Respect Authority
When I was in grade 5 (age 10/11) I had a male teacher who was very strict but usually fair. We had desks that seated 2 and of course, they were in rows with aisles between each desk. I was a good student. I apparently didn't even talk much which surprised anyone who knew me outside of school and I worked diligently, received good marks and was regarded as an honest, caring student.
One day, our class ran a competition whereby we were all photographed with one student missing and other students from other classes had to guess who the student was. Also at that time, there was one other child sick but that didn't matter. The answer was the student who was deliberately taken out of the photo not the child who was away sick.
A friend from the other class came to me after having placed her vote (had to pay to do so) and asked me if she was right. I told her she was wrong. I knew she wouldn't tell anyone and since she'd already voted, figured I wasn't cheating.
A girl from another class saw me and told my teacher that I had cheated. After recess he came in and berated me in front of the class, "I THOUGHT I COULD TRUST YOU! YOU, OF ALL PEOPLE???! YOU CHEATED!" and you can imagine the rest of the tirade. I just sat at my desk, trembling and upset. What he said was true - I could not refute it.
When I finished telling my students this story they asked me why I didn't tell him what had happened and I explained that we were not brought up to "answer" back. We had to respect those in authority over us.
I can remember sitting in church next to my Nanna (Dad's mum) and she would turn in her Bible to Eph. 6:1, "Children, obey your parents in the Lord, for this is right".

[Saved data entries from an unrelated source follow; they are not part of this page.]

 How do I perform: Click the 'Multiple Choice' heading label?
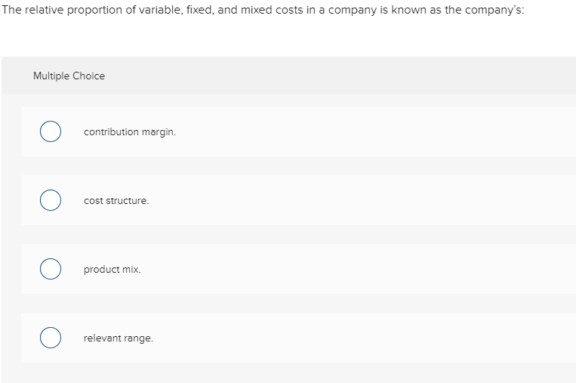[x=69, y=76]
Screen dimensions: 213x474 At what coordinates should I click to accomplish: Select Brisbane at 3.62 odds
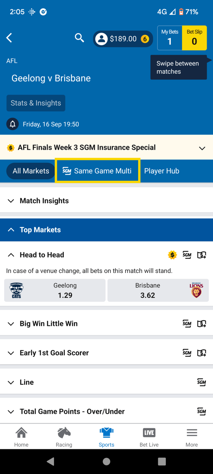point(158,290)
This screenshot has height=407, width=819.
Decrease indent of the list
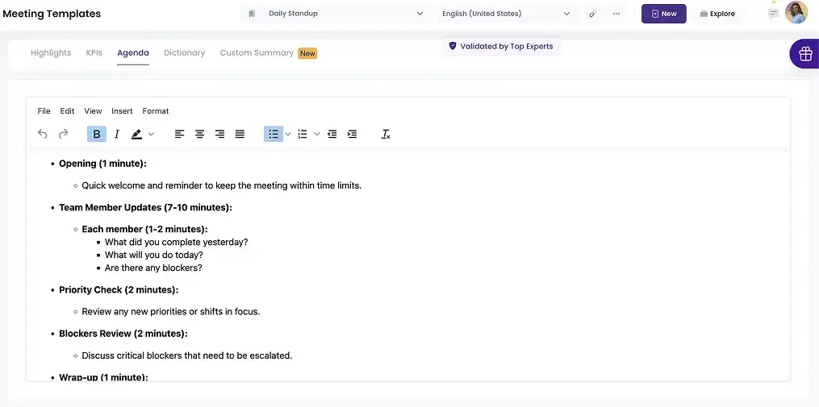click(332, 135)
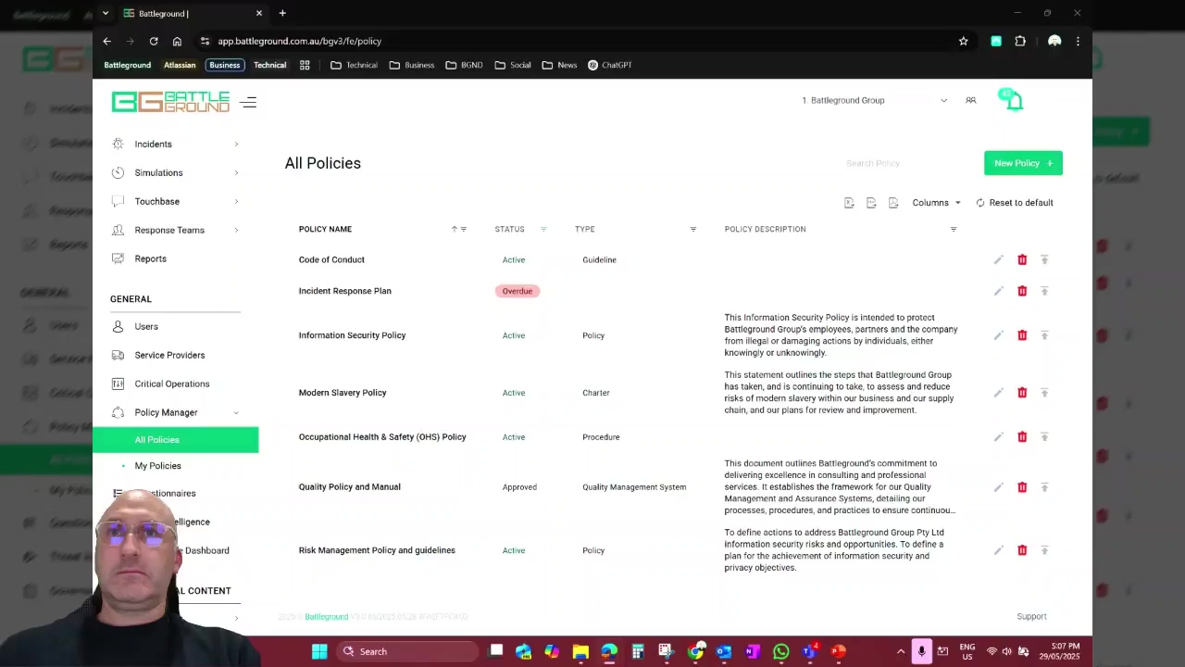Screen dimensions: 1185x667
Task: Click the New Policy button
Action: pyautogui.click(x=1023, y=163)
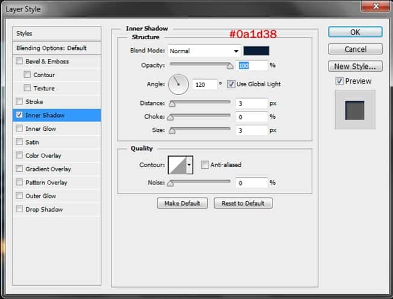Screen dimensions: 393x299
Task: Click the style preview thumbnail
Action: point(355,110)
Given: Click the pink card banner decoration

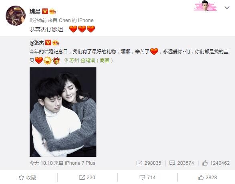Looking at the screenshot, I should [x=205, y=6].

For a long time I have believed that if an adult, including a boss, said or did something, then I was still to respect them and not contradict them. Obviously if it was immoral or illegal, that was different but otherwise I should not argue with them. It has taken me even longer to realise that it is OK to disagree with those in authority and it is OK to even tell them I disagree. I should do it respectfully but if they are wrong, then it's OK to say that they are wrong. Sometimes I still struggle with asserting myself with someone older or in a more authoratative position.
Students today are being taught to question and to critique. They are taught not to believe all that they see on the TV or read in the papers and they know that adults get it wrong. Many of them are quick to contradict those in authority and a lack of respect is evident in their attitudes and actions.
Somewhere, there needs to be a balance that includes respect and includes knowing when to challenge authority and when to submit.